# What you should do:
Look for the line containing "You are a computer-use" in the entries below, then print that line and all that follow it exactly.

# Material to process:
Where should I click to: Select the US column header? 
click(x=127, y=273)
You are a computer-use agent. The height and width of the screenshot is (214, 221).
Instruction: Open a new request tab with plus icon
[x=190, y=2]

# Answer area:
You are a computer-use agent. The height and width of the screenshot is (214, 221).
Instruction: Open a new request tab with plus icon
[x=190, y=2]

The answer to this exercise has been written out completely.